Table of Contents

iSCSI

shared storage

In order to be able to do live migration of Xen guests from one cluster member to another, some sort of shared storage is required. As the Xen guest won't run on more than one cluster member at a time, a cluster filesystem is not required. That is, as long as you configure Xen to access the Xen guest by a physical device, not a file. Furthermore, if you want to share the Xen guest configuration files, then a cluster filesystem is required as soon as you want to write data to that share.

We wanted to look beyond high-end FCAL-based SAN's. Inspired by some Oracle RAC documentation (see: http://www.oracle.com/technology/pub/articles/hunter_rac10gr2.html) a shared firewire disk or -array appeared to be an option. A second possibility was mentioned in the Xen live migration paper from Novell/SuSe (see below). In this proof of concept iSCSI is being used as a shared storage solution.

Firewire

By default Linux logs on to a firewire device in exclusive mode. This prevents accidently accessing the same device by another node that would probably screw up your data. Fortunately you can bypass the exclusive login mechanism using a kernel module option to the serial bus protocol kernel module (sbp2 exclusive_login=0).

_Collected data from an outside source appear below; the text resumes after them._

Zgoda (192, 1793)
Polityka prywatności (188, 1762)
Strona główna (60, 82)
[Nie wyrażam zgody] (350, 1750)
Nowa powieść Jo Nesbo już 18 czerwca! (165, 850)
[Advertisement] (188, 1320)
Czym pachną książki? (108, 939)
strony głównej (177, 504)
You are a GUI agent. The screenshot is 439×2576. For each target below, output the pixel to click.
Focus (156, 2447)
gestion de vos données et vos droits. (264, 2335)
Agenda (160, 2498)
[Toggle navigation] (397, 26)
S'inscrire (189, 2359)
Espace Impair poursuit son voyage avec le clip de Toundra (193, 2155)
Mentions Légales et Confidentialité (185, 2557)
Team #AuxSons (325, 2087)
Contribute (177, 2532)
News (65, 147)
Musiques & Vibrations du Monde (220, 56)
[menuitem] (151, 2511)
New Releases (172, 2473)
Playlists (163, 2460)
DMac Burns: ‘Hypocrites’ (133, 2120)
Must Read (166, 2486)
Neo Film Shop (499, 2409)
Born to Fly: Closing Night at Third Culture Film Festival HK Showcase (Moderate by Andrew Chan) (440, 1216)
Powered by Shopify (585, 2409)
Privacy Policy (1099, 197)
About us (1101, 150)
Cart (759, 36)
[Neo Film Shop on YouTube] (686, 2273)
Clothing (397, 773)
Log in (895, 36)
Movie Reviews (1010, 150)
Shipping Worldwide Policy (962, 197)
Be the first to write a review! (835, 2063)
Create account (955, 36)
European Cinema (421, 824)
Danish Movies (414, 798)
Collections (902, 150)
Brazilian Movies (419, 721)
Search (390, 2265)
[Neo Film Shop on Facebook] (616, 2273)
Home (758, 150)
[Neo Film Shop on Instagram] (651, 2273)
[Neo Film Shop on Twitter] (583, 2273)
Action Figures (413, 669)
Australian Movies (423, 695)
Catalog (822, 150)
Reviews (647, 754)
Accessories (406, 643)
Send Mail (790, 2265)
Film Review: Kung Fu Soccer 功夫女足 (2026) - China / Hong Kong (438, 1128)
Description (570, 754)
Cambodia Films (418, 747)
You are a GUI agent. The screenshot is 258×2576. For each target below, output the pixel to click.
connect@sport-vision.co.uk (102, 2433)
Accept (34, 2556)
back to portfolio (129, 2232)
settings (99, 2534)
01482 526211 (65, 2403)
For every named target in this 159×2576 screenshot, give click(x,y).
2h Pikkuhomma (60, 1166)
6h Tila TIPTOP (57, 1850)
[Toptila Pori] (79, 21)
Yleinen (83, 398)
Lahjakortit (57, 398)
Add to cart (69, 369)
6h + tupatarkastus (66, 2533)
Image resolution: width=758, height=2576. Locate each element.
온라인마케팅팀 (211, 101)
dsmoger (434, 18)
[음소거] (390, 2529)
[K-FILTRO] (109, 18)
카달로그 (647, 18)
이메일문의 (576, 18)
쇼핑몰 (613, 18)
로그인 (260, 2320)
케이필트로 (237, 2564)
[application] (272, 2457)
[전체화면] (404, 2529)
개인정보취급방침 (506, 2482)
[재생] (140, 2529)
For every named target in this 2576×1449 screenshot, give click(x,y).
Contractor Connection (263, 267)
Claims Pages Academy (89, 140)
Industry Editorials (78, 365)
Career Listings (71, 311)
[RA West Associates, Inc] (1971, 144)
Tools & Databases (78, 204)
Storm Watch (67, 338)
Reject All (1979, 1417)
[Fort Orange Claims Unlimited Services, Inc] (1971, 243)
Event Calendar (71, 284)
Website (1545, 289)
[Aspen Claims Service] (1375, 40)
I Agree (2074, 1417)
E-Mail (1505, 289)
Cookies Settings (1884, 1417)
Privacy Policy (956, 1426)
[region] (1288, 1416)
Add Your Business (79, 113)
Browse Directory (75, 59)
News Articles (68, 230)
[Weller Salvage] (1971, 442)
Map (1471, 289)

For this to work, the chipset of your firewire device(s) should support multiple logins. For example the Oxford-chipset is known to support multiple logins. Check the afore-mentioned Oracle RAC documentation for more information on shared firewire hardware.

Adjust /etc/modules for the necessary modules

sd_mod
ieee1394
ohci1394
sbp2 exclusive_login=0

Adjust /etc/modprobe.d/sbp2

options sbp2 exclusive_login=0 serialize_io=1

For immediate effect:

rmmod sbp2
modprobe sbp2

For permanent effect, rebuild your initial-ramdisk, to have these options also used in this (because the sbp2 module is loaded at boottime).

mkinitramfs -o foo.version.img <kernel-version>
or
mkinitrd -o /boot/initrd.img-2.6.12.6-xen-fw 2.6.12.6-xen   (example)

iSCSI

target

First we need an iSCSI target. That is a device/server that provides shared storage on your network. We use the iSCSI enterprise target software to build a Linux based iSCSI target server.

install

=from source=

You can download the software at http://iscsitarget.sourceforge.net/

After building and installing the software, you'll have a kernel module named iscsi_trgt, a daemon called 'ietd' and a tool called 'ietdadm'.

=package=

Debian Lenny

It's fairly easy to create an ISCSI-target using Debian Lenny as prebuild binary packages are available. You'll need userland tools and kernel-modules for your kernel:

apt-get install iscsitarget iscsitarget-modules-2.6.26-1-xen-amd64

Debian Etch

Although binary packages are not yet available for Debian Etch, Philipp Hug created unofficial packages for Debian Sid and Ubuntu Dapper. They are available at http://iscsitarget.sourceforge.net/wiki/index.php/Unoffical_DEBs

We installed the binary package named 'iscsitarget', which contains the userland binaries, on Debian Etch with no problems. The package named 'iscsitarget-source' contains the kernel module sources. This package allows you to build a binary kernel module for your kernel. The build on Debian Etch went flawlessly.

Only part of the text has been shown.